VASCO 2 X 1 SÃO PAULO
Data/Hora: 16/08/2020, às 16h (de Brasília)
Local: São Januário, Rio de Janeiro (RJ)
Árbitro: Wilton Pereira Sampaio (Fifa-GO) Nota L! – 6,5 – Controlou bem o jogo e não interferiu no resultado.
Auxiliares: Fabrício Vilarinho da Silva (Fifa-GO) e Bruno Raphael Pires (Fifa-GO)
VAR: Elmo Alves Resende Cunha (CBF-GO)
Cartões amarelos: Bruno Gomes, Cayo Tenório (VAS); Igor Gomes, Liziero, Pablo, Fernando Diniz, Reinaldo, Arboleda (SAO)
Gols: Germán Cano (16’/2ºT, 1-0 e 29’/2ºT, 2-0) e Reinaldo (51’/2ºT, 2-1)

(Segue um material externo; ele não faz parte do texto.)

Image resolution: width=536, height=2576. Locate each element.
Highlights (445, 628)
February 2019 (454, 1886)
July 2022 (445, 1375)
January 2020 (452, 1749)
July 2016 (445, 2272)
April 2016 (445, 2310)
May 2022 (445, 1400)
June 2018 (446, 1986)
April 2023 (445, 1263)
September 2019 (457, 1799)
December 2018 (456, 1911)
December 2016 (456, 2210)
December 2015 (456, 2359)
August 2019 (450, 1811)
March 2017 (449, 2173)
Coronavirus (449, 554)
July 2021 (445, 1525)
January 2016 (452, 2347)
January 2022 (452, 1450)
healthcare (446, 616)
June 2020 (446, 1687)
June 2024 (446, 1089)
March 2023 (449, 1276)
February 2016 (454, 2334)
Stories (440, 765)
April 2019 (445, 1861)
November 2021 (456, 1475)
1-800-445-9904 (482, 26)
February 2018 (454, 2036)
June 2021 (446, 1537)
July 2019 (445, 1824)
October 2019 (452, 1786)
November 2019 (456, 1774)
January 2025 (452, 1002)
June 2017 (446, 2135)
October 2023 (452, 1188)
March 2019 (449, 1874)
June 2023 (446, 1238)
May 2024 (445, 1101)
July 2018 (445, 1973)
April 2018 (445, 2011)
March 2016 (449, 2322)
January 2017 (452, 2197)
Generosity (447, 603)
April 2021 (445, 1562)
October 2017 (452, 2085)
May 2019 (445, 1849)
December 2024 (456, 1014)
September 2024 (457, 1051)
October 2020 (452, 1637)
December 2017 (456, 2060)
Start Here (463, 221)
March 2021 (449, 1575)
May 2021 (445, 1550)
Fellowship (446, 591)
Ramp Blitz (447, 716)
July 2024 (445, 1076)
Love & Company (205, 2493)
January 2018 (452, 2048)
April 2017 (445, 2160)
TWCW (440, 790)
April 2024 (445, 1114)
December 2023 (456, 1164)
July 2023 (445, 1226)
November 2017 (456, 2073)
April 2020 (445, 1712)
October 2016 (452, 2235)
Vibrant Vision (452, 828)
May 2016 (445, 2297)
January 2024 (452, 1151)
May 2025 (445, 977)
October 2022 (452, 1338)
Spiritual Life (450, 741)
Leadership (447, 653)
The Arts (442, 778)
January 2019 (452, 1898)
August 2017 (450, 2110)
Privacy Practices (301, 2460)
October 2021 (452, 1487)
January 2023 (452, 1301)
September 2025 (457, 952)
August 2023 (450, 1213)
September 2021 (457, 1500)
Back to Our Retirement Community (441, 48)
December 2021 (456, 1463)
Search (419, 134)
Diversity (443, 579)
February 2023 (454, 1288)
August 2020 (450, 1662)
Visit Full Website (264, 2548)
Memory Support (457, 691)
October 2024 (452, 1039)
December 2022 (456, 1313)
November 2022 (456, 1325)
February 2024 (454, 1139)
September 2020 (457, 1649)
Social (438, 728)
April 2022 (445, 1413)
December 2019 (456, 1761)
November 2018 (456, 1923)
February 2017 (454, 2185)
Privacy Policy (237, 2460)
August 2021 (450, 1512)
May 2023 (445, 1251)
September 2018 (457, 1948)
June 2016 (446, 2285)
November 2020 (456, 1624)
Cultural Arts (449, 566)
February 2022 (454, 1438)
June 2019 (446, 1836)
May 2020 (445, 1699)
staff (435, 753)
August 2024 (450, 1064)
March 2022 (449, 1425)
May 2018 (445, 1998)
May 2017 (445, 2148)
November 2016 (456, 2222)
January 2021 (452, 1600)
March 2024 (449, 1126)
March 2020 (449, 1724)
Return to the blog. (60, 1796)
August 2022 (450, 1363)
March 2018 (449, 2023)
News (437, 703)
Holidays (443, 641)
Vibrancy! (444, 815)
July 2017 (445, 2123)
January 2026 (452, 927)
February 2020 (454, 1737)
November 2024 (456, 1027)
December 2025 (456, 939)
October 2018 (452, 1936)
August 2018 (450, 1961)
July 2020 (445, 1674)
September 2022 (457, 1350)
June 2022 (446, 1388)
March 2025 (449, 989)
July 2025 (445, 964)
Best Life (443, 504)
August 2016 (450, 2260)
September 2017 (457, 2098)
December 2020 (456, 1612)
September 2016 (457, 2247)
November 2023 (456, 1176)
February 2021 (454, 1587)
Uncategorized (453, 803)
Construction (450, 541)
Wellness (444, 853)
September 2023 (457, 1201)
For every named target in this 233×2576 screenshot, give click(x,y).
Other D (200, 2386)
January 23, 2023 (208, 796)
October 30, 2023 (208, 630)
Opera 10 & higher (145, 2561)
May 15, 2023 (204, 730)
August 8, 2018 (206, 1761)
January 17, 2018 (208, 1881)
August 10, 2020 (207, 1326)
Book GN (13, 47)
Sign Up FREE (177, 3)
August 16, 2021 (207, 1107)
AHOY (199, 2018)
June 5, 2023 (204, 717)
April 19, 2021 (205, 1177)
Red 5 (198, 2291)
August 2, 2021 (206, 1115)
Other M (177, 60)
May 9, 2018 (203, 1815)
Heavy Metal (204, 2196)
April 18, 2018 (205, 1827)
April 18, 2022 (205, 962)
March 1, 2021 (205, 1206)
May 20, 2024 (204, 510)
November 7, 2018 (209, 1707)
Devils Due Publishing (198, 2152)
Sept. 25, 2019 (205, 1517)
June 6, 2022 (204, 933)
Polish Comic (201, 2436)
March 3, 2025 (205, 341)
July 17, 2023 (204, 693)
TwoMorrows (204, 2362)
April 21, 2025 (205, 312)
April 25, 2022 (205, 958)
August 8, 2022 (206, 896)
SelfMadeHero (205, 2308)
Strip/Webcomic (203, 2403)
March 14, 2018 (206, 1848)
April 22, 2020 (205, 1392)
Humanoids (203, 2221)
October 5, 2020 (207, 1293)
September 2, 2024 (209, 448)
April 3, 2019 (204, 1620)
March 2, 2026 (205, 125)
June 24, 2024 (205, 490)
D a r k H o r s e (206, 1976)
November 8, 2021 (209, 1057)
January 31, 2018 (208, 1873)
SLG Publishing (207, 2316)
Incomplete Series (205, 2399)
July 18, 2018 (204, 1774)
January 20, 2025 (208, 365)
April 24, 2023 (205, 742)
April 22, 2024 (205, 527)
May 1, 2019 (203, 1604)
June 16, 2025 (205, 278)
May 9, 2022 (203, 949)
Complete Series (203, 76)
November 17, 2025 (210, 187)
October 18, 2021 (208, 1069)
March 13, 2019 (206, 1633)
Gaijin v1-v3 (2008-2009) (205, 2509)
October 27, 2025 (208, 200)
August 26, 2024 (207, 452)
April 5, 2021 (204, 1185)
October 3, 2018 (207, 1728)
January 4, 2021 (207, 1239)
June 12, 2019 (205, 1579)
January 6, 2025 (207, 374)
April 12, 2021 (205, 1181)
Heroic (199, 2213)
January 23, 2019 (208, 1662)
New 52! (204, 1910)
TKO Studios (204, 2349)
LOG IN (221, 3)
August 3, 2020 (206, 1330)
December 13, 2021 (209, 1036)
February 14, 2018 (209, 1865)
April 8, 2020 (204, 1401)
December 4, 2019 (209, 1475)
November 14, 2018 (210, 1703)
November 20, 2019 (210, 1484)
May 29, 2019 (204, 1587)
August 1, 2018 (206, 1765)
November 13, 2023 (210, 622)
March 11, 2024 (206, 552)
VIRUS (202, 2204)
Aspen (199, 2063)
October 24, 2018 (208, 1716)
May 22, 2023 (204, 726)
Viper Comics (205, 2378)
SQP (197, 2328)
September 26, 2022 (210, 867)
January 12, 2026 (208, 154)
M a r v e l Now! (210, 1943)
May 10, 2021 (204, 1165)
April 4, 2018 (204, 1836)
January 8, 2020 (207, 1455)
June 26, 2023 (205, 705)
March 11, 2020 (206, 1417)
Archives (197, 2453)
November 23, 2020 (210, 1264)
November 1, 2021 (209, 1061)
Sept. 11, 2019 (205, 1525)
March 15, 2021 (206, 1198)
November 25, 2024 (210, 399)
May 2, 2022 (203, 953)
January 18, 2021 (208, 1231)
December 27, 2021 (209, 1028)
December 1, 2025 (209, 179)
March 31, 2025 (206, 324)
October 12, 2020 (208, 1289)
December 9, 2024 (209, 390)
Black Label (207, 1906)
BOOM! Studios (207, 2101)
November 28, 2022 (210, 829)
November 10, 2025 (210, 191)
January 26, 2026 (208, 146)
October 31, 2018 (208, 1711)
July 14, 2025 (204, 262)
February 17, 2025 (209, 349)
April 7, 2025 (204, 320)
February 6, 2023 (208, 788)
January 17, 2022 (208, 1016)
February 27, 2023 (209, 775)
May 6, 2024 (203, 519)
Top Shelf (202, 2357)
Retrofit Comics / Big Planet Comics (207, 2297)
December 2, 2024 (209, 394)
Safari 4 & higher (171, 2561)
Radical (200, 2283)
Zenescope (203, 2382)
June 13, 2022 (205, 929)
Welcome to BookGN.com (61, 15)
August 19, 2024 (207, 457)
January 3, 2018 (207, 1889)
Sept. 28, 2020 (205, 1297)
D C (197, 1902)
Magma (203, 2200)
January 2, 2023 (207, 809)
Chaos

VASCO: Fernando Miguel, Cayo Tenório (Miranda, 37’/2ºT), Ricardo Graça, Leandro Castan e Henrique; Fellipe Bastos (Neto Borges, 32’/2ºT) e Andrey, Gabriel Pec (Bruno Gomes, intervalo) e Benítez (Guilherme Parede, 37’/2ºT); Talles Magno e Germán Cano. Técnico: Ramon Menezes

SÃO PAULO: Volpi; Juanfran (Igor Vinícius, 34’/2ºT), Arboleda, Bruno Alves e Reinaldo; Tchê Tchê (Gonzalo Carneiro, 33/2ºT), Liziero (Gabriel Sara, 20’/2ºT) e Dani Alves; Igor Gomes (Helinho, 31’/2ºT), Pablo e Paulinho. Técnico: Fernando Diniz

 

BOLA CHEIA

  • TIAGO VOLPI: Foi um dos caras que mais participou do jogo: fez uma defesa monstruosa e ainda atuou como pivô. Deve ter sido o jogador do time do SPFC que mais teve contato com a bola nesta partida, pois Arbolerdo recuou para ele umas 300 bolas do meio-de-campo. Em um time de acomodados atuando sob o Esquema Limpador de Para-Brisas do Prof. Pardal, o goleirão é o único sopro de vida nesse amontoado de zumbis.

 

BOLA MURCHA

  • ESQUEMA LIMPADOR DE PARA-BRISAS DO PROF. PARDAL: Poderíamos falar de mais uma atuação ridícula de Reinaldo, que dá chutão como se estivesse na várzea ― e um desses chutões foi a jogada que originou um gol do Vasco; Ou poderíamos falar de Juanfran, que não consegue ganhar na corrida nem de uma tartaruga idosa em uma cadeira de rodas; Ou de Arbolerdo, que deve ter algum tipo de labirintite que impede que ele dê um passe pra frente; Ou de Tchê Tchê, o rei dos passes certos ― desde que não sejam para uma distância maior do que 1 metro. No entanto, a coisa que mais irrita o torcedor é a maneira acomodada e apática com a qual o time joga, sempre atuando no Esquema Limpador de Para-Brisas: vai de um lado e para o outro tocando pro lado, nunca pra frente. Todo mundo enche de elogios o “sistema” desse treinador, mas na prática tudo que ele conseguiu foi quase rebaixar seus dois últimos clubes (Atlético-PR e Fluminense). Todos os jogadores gostam dele: amigão, adora ouvir os problemas pessoais de cada um. Mas e dentro de campo? E os resultados? Nada, nenhum. Nós estamos pouco nos lixando em saber se o Jogador A tem problemas pessoais que limitam seu rendimento em campo. Tá mal? Tira e põe na reserva. O Jogador A não quer saber se o clube tem problema para pagar seu salário de R$ 150 mil mensais, ele quer receber e pronto. Do mesmo modo, não queremos saber se esse Jogador A tem algum problema pessoal: nós não aguentamos mais passar vergonha e pronto! Chega de time jogando como um limpador de para-brisas, pelo amor de Deus!!!